* [Records from a pointing dataset]:
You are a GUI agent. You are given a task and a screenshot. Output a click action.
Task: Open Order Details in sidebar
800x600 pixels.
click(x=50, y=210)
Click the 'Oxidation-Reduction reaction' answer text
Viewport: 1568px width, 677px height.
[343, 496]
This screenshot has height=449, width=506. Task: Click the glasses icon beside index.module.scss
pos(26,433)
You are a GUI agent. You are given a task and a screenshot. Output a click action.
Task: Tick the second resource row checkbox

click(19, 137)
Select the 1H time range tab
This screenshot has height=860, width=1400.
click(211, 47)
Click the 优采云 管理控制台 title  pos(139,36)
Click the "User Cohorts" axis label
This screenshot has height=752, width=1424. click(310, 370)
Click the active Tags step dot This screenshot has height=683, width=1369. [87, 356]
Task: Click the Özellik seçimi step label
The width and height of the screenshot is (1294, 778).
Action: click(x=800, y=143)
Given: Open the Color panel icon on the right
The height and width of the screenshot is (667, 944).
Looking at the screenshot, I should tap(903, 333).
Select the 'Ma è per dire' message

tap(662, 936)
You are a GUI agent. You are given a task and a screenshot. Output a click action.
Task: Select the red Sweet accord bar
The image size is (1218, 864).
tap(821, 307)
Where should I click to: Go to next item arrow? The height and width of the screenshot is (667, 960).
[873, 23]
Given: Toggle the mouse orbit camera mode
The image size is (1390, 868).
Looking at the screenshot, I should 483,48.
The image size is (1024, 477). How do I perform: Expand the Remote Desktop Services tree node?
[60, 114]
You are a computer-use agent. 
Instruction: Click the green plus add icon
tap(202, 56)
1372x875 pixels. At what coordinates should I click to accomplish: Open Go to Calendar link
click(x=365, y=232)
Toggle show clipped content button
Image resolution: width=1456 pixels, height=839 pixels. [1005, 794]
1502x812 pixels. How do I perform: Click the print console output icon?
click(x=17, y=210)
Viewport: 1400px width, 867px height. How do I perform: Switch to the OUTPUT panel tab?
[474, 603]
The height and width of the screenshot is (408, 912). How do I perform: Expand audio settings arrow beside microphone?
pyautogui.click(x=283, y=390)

* [Set exercise]: Report each line of the material above that contains the word "step".

* [Task result]:
Click the active Tags step dot This screenshot has height=683, width=1369. [87, 356]
Task: Click the Özellik seçimi step label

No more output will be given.